Wednesday, May 11, 2011

House Panel Demands WikiLeaks-Proof Pentagon


The Pentagon has labored for months to lock down its data from WikiLeaks. Now Congress is stepping in to demand it finish the job — in about, oh, a year and a half.
A small section of the 2012 defense bill, under consideration Wednesday by the House Armed Services Committee, requires the Defense Department to put in place an “insider-detection” system to ferret out the suspicious acquisition of sensitive information. Call it the “No More Bradley Mannings” provision. It could be a great boon to an effort already under way by the Pentagon’s blue-sky researchers.
There aren’t many specifics listed in the provision, just technical requirements the program has to meet. It needs to “allow for centralized monitoring and detection of unauthorized activities,” including the use of external ports. It needs to implement a “roles-based certification” system, meaning if you work on missiles and want to read about tanks over the Pentagon’s secure internet, it’ll record your attempt. And it needs “cross-domain guards for transfers of information between different networks.”
Darpa’s already got a head start. Last summer, it launched a program run by star hacker Peiter “Mudge” Zatko called Cyber Insider Threat, or CINDER, to find “tells” in military online usage that might tip the Defense Department to the next WikiLeaker.

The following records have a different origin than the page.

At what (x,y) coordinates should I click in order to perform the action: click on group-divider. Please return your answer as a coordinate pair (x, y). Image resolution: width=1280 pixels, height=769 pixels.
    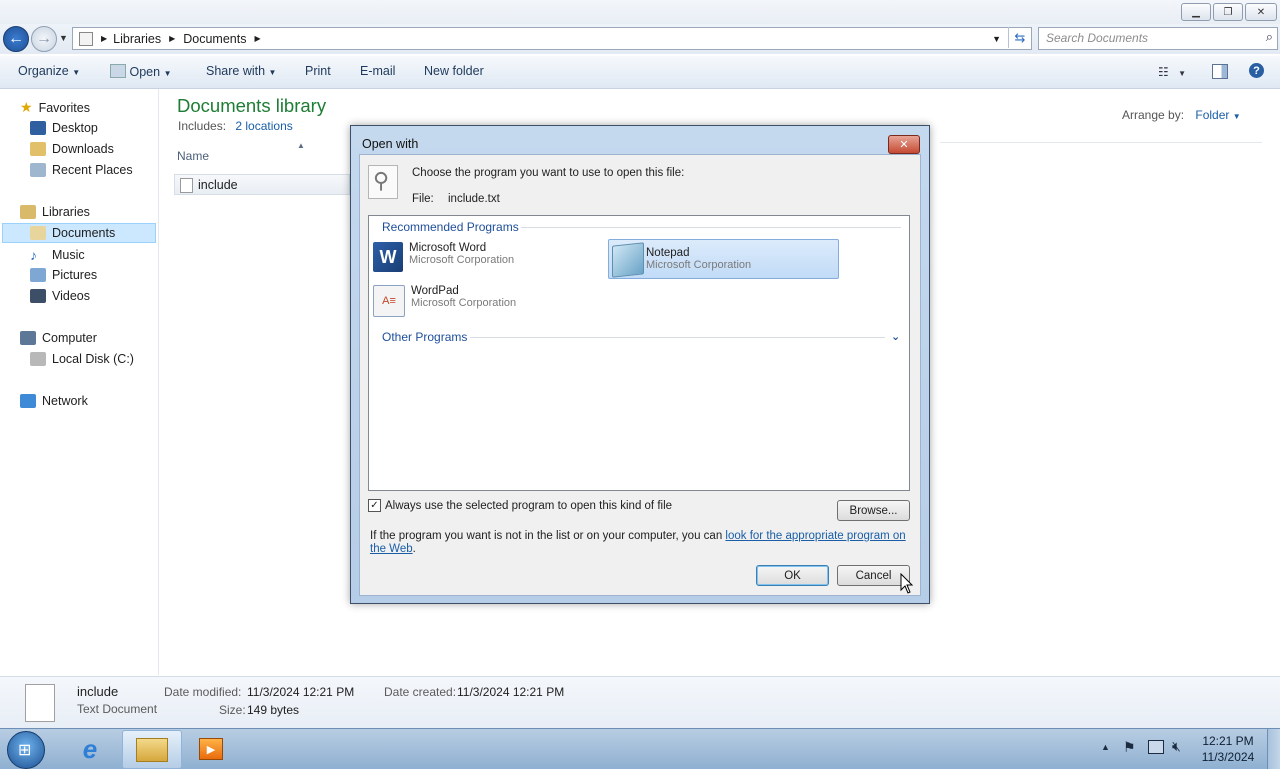
    Looking at the image, I should click on (711, 228).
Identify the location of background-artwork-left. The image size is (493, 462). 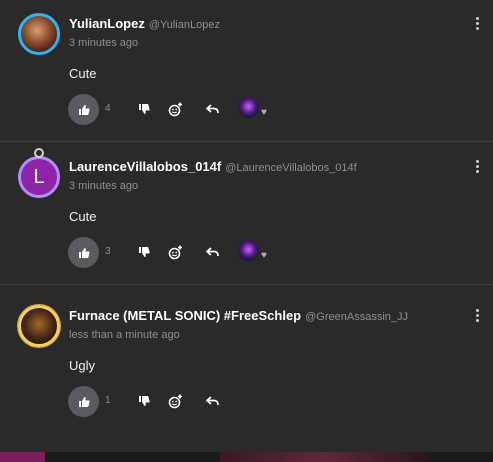
(22, 457).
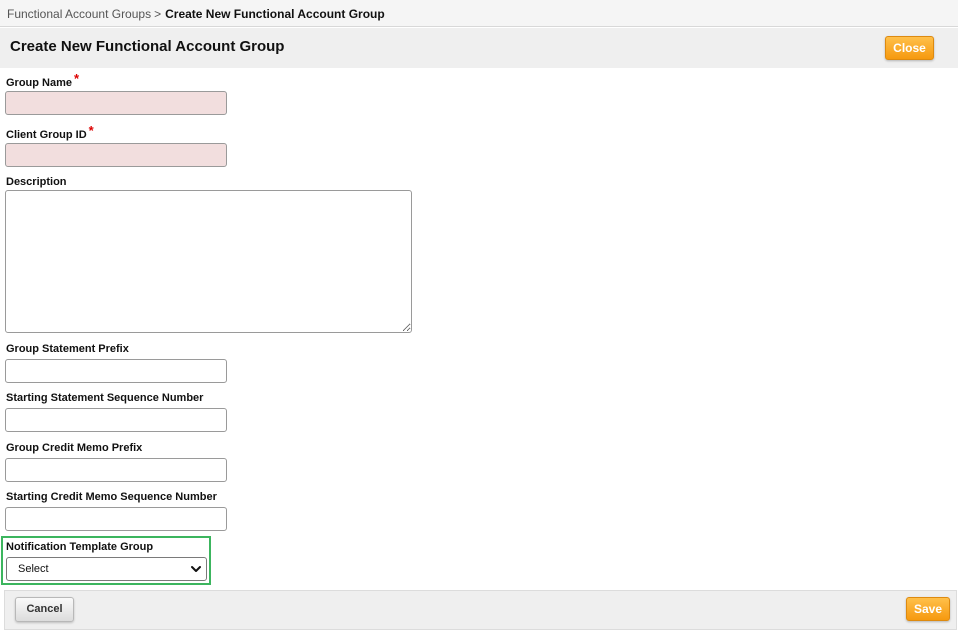  I want to click on group-statement-prefix-label: Group Statement Prefix, so click(68, 349).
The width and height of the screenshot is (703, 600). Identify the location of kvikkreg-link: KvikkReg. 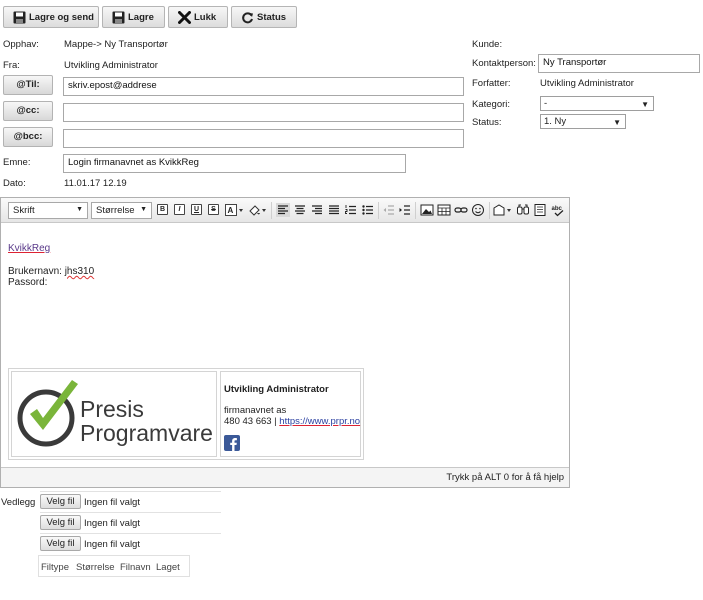
(29, 248).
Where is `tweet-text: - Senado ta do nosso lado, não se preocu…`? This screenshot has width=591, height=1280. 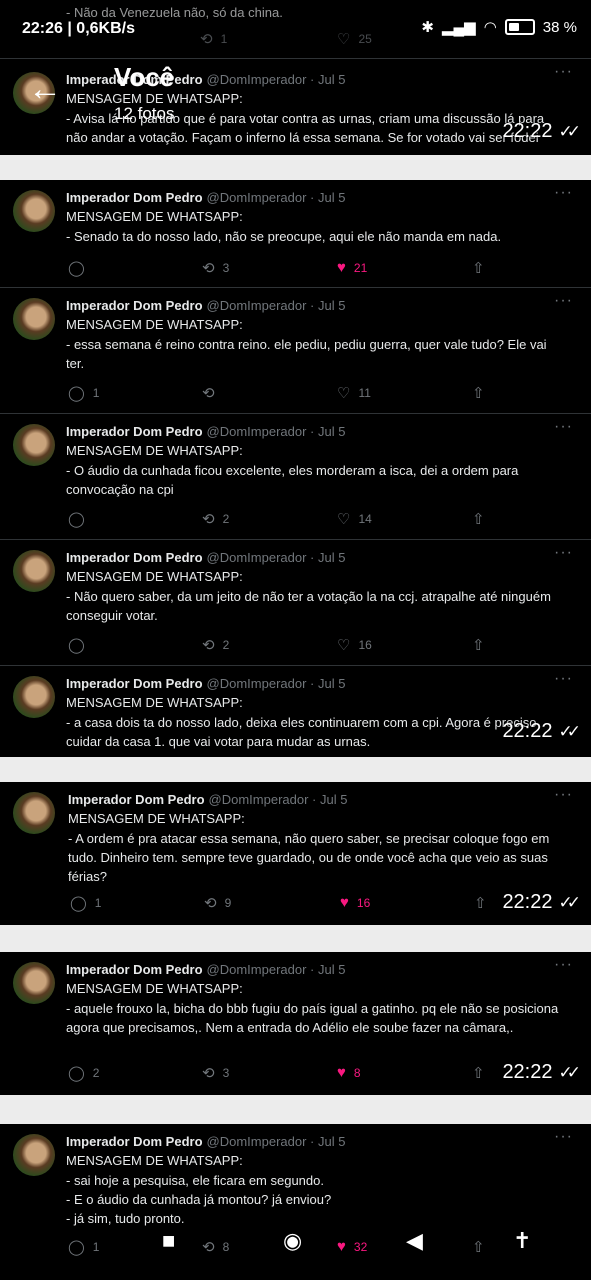
tweet-text: - Senado ta do nosso lado, não se preocu… is located at coordinates (284, 236).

The project is still in its infancy: a proposal period ended March 31.

But the House panel isn’t in a hurry, despite their concern about the danger from WikiLeaks. The mandated “insider detection” program won’t have to be operational until October 2012. (That’s the same timetable that the House intel committee mandated for the spy community’s insider-detection effort, by the way.)
In the meantime, the military has taken a number of ad hoc measures to protect against another huge document leak. It banned removable media. The Air Force briefly threatened to prosecute airmen who allowed their families to read WikiLeaks — before promptly reversing itself when the threat became public — and temporarily banned websites that published the purloined docs. Currently, it requires employees who come across the Wiki Leaks documents on their work computers to summon their “information assurance manager” to delete the illicit material.
Intriguingly, the insider threat provision suggests that those early anti-WikiLeaks measures have an unintended consequence. “[T]he committee is concerned that the technological and procedural responses [to WikiLeaks] may be having a negative impact on the productivity and effectiveness of forces supporting ongoing operations in areas of hostility,” the panel notes.